◆ Work item: Within the entries below, please return exactly the lines from the one with "The image size is (1148, 1053)." through the one with "This screenshot has height=394, width=566.", leaving out any pictures.

Start of Provided records

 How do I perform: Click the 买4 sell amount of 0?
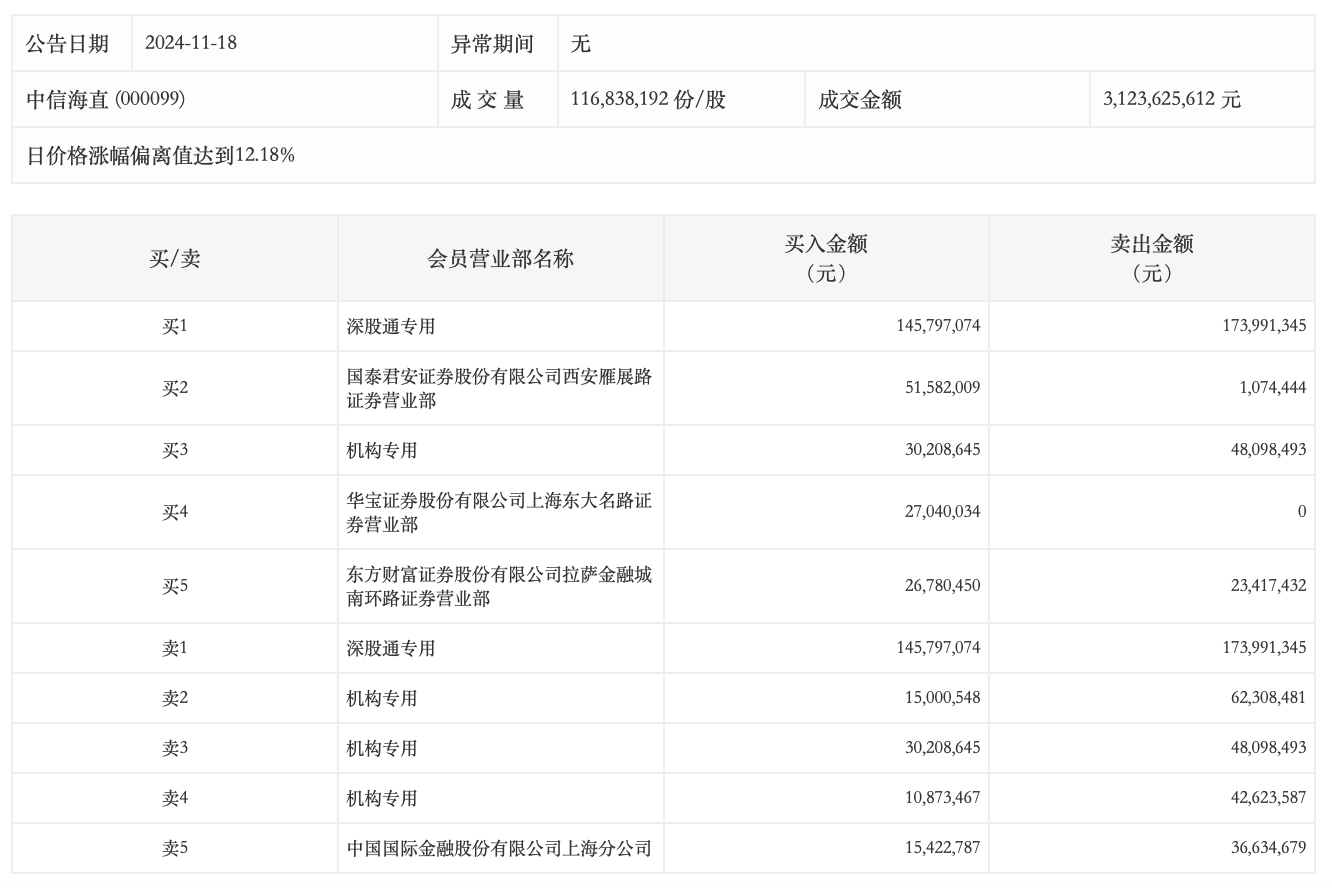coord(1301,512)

End of Provided records
Start of Provided records

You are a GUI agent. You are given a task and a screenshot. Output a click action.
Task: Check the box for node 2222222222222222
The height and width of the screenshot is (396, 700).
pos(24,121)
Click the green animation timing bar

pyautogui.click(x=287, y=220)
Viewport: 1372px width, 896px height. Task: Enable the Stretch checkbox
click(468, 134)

End of Provided records
Start of Provided records

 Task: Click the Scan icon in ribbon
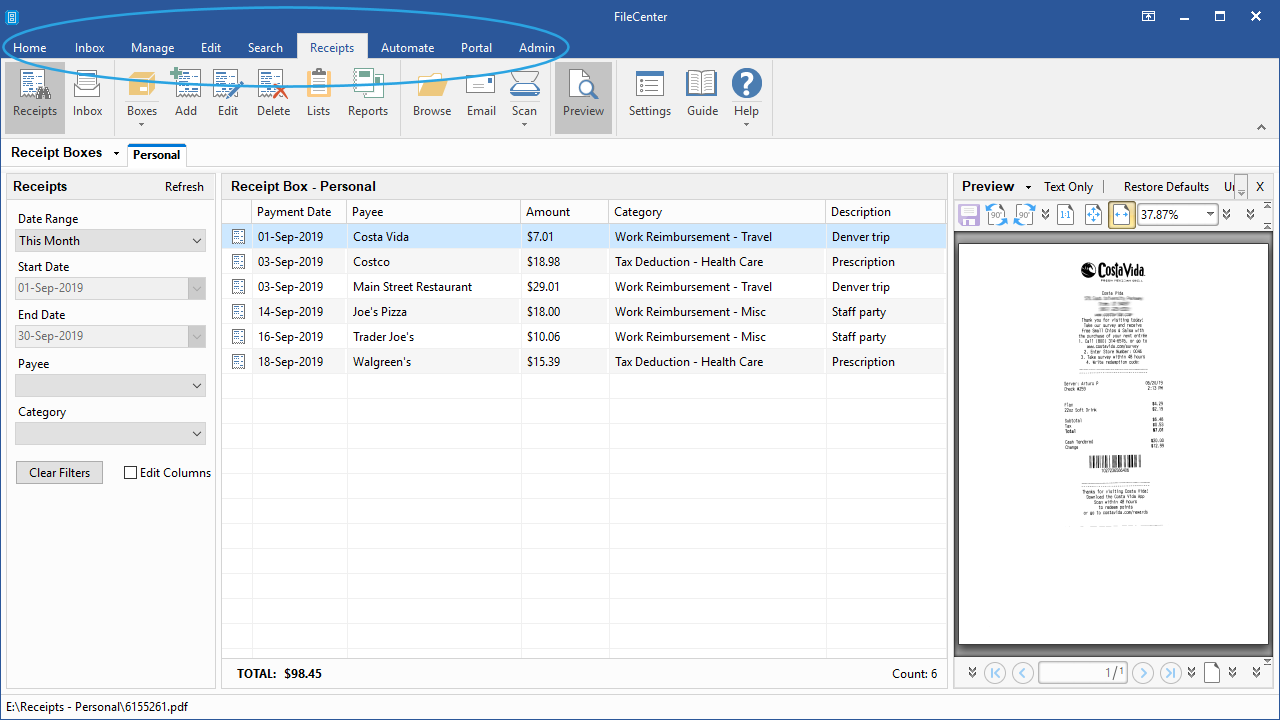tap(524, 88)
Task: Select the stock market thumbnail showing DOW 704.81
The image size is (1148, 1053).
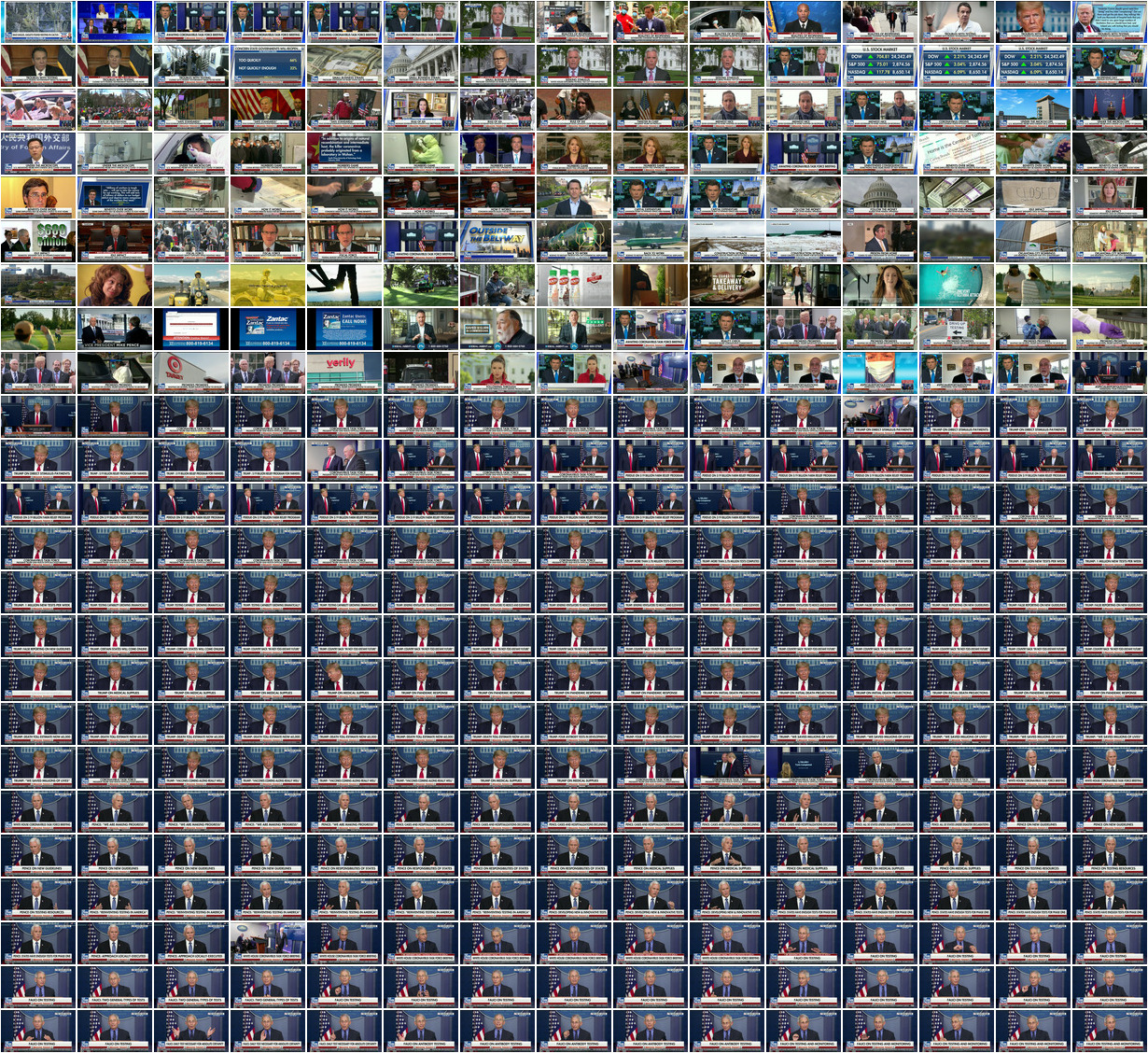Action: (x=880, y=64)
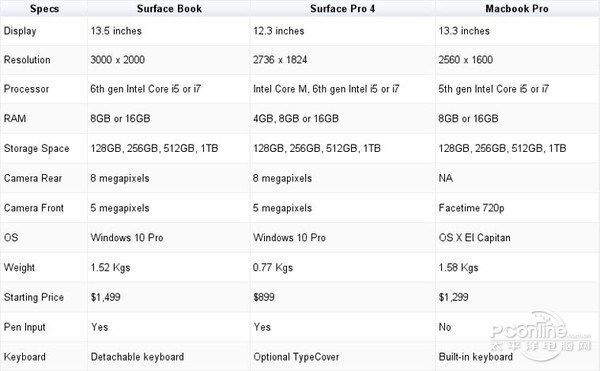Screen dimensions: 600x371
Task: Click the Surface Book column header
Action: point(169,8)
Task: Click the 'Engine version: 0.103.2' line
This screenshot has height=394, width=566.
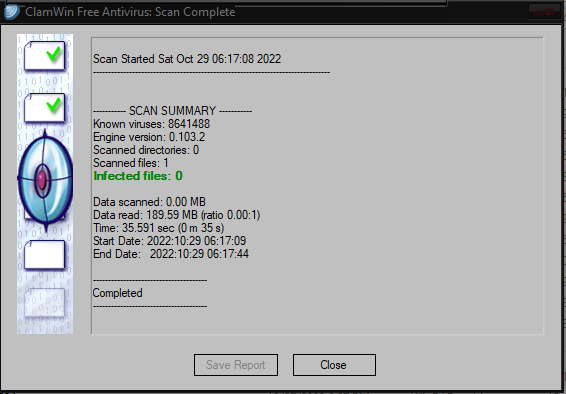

End of Provided records

◆ Expected output:
The image size is (1148, 1053).
Action: (x=880, y=64)
Screen dimensions: 600x371
Task: Click the Surface Book column header
Action: point(169,8)
Task: Click the 'Engine version: 0.103.2' line
This screenshot has height=394, width=566.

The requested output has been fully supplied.